Molecular genetic and epigenetic analysis of osteoarthritis risk at the WWP2 locus

Abstract

Osteoarthritis is a common multifactorial disease characterised by pathological changes to multiple joint tissues, primarily cartilage. Millions are affected yet no disease- modifying osteoarthritis drugs are available, highlighting a major clinically unmet need. Osteoarthritis is polygenic, with genome-wide association studies reporting over 100 associated variants. Most osteoarthritis-associated variants reside within noncoding regions of the genome, suggesting they confer pathogenicity via changes to gene expression. A quarter of osteoarthritis-associated variants co-localise with DNA methylation (DNAm) at CpG dinucleotides, forming methylation quantitative trait loci (mQTLs). mQTLs often act as functional intermediaries between risk variant and effector gene. This thesis investigates the osteoarthritis association signal rs34195470, mapping to the E3 ubiquitin ligase gene WWP2. Joint tissues from osteoarthritis patients were analysed to detect mQTLs at a putative enhancer.
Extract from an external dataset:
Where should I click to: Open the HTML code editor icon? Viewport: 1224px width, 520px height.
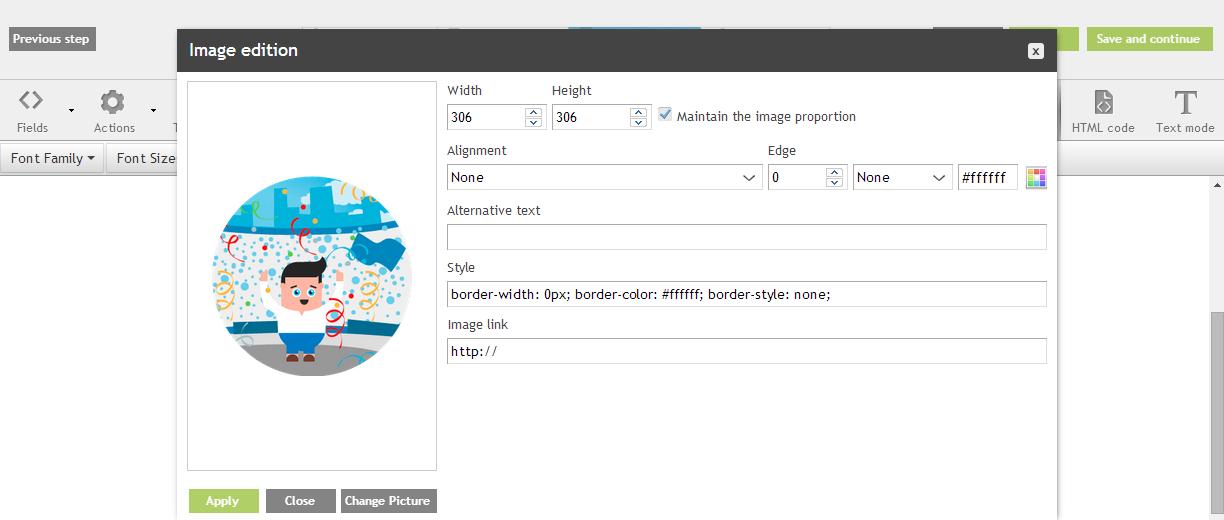pyautogui.click(x=1102, y=102)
Epigenetic editing of the enhancer was used to establish causality between DNAm and WWP2 expression in a chondrocyte cell line. In-silico prediction of transcription factors (TFs) informed downstream TF-DNA interaction experiments. To establish the causal variant, reporter assays and CRISPR/Cas9 editing were employed. The osteoarthritis risk allele of rs34195470 correlated with increased DNAm levels of the enhancer in cartilage, marking a differentially methylated region (DMR). Epigenetic editing to increase DNAm at the DMR resulted in higher WWP2 expression. HIF-1α was predicted to bind the DMR, with downstream studies demonstrating this TF exclusively binds unmethylated DNA. rs34195470 exhibited allele-dependent regulatory function in the reporter assay. CRISPR/Cas9 deletion of rs111837947, a variant in high linkage disequilibrium with rs34195470, resulted in decreased WWP2 expression. Specific isoforms of WWP2 are regulatory targets of the rs34195470 association signal, modulated by the functional intermediary of DNAm at the DMR. Together, the work presented in this thesis provides a framework for the molecular characterisation of osteoarthritis genetic risk and the transition from associated variant to effector gene, revealing targets for future clinical intervention.